DATA EXTRACT:

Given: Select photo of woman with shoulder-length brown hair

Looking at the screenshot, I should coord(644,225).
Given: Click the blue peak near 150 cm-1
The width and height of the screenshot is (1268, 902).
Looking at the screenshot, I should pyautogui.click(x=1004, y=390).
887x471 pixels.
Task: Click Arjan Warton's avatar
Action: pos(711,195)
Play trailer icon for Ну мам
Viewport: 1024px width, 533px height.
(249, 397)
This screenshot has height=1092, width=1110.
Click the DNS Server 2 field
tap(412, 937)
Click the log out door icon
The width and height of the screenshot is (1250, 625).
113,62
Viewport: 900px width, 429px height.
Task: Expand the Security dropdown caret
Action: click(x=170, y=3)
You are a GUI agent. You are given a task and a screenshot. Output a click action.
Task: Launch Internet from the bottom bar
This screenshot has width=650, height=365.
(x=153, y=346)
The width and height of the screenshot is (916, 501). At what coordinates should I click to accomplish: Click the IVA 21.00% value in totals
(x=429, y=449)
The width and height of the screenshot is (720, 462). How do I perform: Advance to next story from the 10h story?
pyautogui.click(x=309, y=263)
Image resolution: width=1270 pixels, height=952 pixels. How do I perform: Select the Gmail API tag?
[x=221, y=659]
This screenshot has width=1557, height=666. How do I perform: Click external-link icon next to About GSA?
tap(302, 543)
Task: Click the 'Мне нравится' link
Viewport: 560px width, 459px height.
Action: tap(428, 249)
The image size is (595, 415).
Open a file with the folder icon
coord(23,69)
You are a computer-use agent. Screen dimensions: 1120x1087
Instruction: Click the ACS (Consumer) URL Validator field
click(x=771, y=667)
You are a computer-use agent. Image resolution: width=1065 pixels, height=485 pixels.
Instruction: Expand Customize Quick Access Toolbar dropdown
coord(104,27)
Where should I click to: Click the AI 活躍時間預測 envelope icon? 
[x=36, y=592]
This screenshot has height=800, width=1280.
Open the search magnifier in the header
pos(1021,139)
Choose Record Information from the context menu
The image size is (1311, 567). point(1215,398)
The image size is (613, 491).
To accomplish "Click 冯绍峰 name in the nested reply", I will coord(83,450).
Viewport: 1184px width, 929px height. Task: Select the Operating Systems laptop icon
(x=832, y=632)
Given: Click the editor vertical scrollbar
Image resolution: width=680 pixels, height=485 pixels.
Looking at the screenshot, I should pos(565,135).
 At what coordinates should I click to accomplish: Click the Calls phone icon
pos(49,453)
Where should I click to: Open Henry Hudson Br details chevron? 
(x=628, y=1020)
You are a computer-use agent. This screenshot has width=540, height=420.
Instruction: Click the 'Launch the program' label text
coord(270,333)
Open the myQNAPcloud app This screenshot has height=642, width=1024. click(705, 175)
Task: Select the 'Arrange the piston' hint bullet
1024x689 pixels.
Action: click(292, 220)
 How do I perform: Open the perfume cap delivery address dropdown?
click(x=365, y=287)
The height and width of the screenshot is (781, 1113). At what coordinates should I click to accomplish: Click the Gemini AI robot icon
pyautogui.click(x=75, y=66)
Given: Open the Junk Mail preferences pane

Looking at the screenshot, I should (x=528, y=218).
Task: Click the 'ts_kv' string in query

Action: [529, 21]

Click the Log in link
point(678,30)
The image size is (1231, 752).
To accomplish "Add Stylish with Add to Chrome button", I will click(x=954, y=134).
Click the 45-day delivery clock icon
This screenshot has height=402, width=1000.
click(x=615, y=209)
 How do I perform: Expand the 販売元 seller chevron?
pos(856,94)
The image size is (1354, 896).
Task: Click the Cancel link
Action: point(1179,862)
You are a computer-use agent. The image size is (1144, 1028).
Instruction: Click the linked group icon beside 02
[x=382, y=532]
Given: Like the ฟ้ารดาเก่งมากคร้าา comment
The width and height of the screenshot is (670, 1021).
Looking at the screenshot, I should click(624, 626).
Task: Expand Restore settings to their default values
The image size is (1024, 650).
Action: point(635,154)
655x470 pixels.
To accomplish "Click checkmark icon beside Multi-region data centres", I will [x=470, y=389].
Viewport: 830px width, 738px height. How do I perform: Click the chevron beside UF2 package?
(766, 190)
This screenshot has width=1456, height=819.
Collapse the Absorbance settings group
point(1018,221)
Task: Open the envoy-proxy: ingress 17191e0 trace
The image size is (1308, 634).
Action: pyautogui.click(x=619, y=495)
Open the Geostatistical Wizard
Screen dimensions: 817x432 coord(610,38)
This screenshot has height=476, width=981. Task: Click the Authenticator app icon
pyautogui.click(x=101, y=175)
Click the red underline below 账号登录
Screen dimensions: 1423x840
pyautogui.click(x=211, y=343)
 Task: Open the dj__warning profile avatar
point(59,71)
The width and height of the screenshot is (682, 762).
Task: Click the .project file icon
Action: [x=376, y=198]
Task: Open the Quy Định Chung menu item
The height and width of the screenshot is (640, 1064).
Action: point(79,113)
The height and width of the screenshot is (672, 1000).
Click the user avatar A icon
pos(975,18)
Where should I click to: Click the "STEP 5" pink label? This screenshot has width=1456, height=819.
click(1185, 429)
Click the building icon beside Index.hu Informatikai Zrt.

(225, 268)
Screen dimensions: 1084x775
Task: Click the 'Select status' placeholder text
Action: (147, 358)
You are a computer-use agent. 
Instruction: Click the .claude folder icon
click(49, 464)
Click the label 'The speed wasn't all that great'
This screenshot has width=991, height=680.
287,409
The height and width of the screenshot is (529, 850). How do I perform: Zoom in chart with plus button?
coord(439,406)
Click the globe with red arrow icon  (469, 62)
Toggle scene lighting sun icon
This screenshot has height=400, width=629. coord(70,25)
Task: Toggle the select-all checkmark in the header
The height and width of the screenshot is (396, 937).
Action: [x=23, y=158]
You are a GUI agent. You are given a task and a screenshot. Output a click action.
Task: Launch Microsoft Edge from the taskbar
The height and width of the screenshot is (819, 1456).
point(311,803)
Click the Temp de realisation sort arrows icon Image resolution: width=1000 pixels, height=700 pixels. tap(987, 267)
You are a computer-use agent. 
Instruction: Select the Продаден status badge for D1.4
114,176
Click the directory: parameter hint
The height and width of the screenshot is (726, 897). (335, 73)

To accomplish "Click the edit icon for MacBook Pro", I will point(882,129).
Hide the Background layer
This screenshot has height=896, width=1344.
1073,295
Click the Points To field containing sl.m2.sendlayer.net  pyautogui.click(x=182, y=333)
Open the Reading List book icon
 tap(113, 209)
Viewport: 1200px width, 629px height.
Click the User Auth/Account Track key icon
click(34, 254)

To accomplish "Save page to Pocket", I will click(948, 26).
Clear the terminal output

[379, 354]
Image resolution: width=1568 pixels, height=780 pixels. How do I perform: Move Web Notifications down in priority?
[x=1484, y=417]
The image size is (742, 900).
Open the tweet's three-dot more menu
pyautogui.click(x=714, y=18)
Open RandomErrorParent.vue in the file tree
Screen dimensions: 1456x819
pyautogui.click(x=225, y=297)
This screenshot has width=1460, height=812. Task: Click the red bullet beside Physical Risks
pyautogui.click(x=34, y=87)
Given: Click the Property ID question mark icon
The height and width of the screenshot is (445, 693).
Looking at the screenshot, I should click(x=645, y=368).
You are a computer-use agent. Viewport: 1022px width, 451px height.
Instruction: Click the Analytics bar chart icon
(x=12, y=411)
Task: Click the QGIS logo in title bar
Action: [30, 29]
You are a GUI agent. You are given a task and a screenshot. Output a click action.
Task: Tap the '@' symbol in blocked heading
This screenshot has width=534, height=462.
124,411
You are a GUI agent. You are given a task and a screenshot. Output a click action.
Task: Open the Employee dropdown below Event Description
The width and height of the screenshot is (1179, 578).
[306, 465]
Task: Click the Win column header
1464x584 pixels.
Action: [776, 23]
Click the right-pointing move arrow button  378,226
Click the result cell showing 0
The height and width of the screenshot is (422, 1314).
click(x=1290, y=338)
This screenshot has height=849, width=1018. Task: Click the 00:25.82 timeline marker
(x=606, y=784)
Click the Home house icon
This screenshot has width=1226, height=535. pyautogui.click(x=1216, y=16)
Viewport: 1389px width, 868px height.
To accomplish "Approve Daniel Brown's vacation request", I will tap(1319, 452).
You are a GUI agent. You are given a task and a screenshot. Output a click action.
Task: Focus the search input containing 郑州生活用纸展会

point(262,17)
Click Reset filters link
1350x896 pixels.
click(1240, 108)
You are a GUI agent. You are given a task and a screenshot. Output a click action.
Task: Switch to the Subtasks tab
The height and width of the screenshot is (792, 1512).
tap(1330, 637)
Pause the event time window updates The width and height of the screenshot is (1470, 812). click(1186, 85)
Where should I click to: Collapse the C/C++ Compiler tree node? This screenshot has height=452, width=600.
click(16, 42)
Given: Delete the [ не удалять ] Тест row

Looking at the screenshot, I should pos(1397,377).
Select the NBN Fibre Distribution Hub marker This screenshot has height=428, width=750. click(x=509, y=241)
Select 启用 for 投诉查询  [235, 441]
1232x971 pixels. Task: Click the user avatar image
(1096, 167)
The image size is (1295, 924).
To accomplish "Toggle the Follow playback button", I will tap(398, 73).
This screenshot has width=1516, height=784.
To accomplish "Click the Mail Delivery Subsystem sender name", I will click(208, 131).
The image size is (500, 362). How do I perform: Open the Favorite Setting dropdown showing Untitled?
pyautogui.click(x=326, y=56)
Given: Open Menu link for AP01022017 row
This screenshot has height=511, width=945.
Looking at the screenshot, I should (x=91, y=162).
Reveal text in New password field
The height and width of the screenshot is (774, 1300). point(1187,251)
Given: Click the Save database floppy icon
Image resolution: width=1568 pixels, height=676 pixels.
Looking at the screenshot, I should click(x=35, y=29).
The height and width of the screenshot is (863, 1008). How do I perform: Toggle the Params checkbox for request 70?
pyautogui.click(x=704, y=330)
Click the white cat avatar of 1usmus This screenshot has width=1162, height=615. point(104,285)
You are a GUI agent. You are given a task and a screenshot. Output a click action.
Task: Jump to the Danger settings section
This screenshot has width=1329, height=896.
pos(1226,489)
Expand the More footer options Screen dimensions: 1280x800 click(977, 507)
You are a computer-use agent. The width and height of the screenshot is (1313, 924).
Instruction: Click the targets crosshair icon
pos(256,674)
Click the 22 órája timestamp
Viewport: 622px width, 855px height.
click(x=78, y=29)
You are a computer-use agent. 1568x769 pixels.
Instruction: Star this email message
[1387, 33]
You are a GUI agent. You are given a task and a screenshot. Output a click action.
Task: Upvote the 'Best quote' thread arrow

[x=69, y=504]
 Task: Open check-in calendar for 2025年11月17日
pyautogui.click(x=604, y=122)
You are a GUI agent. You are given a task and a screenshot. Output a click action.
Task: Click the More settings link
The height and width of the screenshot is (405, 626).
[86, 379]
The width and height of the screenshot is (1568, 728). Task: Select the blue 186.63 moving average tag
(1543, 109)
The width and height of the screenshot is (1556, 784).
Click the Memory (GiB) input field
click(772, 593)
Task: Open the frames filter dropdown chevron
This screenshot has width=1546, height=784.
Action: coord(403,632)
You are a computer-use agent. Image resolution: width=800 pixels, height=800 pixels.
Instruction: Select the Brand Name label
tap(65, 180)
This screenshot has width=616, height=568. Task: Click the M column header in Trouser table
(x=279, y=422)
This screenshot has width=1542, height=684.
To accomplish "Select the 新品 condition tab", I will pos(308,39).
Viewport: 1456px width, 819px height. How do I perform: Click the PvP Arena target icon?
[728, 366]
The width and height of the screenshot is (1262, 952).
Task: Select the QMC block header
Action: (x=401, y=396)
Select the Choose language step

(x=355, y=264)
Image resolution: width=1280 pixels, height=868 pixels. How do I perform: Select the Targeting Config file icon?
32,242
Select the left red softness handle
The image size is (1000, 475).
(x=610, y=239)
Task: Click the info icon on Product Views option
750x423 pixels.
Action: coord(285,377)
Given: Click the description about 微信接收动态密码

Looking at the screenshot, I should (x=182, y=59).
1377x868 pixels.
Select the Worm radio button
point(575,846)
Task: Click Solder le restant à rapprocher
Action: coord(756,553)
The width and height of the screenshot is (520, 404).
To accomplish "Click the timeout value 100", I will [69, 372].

WHAT THE TASK ASKS:
Convert the listing, from its start through the line containing "Looking at the screenshot, I should coord(644,225).", into a two-column CSV with the header columns instruction and response. Put each text and its answer in one row, each in a single quoted field with line breaks replaced by spaces.

ANSWER TO THE EXERCISE:
instruction,response
"Given: Select photo of woman with shoulder-length brown hair","Looking at the screenshot, I should coord(644,225)."